Revolution #93, June 24, 2007
“Arrested While Grieving”
Bob Herbert recently wrote a column in the New York Times titled, “Arrested While Grieving.” He tells of how, on May 21, about three dozen youths in the Bushwick section of Brooklyn were walking in a group, traveling to a wake for a teenage friend who had been murdered. But they never made it; instead, the cops swooped in and arrested 36 people, charging them with “unlawful assembly.”
Leana Matia, an 18-year-old student at John Jay College, told Bob Herbert: “We were walking toward the train station to take the L train when all these cops just swooped in on us… They cursed us out and pushed the guys. And then they handcuffed us. We kept asking, ‘What are you doing?’ ” A parent who tried to explain that there was no disturbance was told to be quiet or she too would be arrested.
The police told a story that the youths were blocking traffic and causing a scene. But Bob Herbert interviewed youths and a parent who was with them: “Every account that I was able to find described a large group of youngsters, very sad and downcast about the loss of their friend, walking peacefully toward the station.” The fact that some of the youths were wearing t-shirts with the picture of their friend and the words “RIP Fresh” on them, was used by the cops as supposed evidence of gang membership, and used to justify the humiliation they visited upon these youth.

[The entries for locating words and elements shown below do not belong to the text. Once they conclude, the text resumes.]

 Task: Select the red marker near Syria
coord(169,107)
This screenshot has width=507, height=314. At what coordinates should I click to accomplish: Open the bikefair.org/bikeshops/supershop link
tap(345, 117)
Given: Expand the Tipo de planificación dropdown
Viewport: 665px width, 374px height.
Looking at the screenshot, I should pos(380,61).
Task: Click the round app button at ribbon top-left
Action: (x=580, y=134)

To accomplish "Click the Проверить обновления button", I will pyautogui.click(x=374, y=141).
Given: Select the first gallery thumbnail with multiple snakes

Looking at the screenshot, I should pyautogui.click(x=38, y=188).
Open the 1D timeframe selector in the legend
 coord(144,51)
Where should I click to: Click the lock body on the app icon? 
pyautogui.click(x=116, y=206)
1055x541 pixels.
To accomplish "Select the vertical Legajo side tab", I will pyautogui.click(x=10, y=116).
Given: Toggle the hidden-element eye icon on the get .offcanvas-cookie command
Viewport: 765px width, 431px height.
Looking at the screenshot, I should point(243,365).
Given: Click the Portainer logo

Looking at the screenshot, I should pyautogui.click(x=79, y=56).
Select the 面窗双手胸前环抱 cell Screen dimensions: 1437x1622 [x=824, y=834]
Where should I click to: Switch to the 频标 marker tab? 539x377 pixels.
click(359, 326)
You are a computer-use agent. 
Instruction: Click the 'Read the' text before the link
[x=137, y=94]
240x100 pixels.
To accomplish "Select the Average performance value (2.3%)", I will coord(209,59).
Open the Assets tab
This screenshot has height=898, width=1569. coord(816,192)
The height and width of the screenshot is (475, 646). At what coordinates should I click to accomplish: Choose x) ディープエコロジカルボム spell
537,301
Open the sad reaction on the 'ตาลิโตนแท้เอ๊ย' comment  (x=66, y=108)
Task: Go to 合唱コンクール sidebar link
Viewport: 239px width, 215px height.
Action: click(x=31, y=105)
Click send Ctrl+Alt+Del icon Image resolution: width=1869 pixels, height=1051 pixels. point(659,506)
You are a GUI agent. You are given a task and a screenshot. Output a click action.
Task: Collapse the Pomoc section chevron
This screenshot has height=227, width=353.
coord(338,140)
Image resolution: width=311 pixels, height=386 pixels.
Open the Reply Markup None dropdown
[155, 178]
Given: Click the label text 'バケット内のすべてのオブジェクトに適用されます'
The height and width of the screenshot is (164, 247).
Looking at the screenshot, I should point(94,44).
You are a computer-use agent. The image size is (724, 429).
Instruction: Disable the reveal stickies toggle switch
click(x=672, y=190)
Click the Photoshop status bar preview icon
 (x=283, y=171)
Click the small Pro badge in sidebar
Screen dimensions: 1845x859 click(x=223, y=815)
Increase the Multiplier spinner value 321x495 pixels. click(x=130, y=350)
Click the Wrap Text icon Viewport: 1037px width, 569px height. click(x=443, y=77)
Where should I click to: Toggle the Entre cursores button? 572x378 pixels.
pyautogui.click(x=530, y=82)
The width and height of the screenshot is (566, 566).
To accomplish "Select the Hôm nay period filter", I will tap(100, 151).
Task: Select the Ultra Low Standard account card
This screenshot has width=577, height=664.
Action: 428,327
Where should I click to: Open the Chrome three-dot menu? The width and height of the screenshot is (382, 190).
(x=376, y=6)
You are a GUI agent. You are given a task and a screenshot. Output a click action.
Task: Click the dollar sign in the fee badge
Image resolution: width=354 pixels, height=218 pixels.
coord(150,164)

Think about what was done to these youth, some of whom are as young as 13, being searched, humiliated, and arrested, for doing nothing at all, who were robbed of the chance to gather together to mourn the loss of a young friend.
The principal of Bushwick Community High, Tira Randall, told Bob Herbert, “My kids come in here on a daily basis with stories about harassment by the police. They’re not making these stories up.”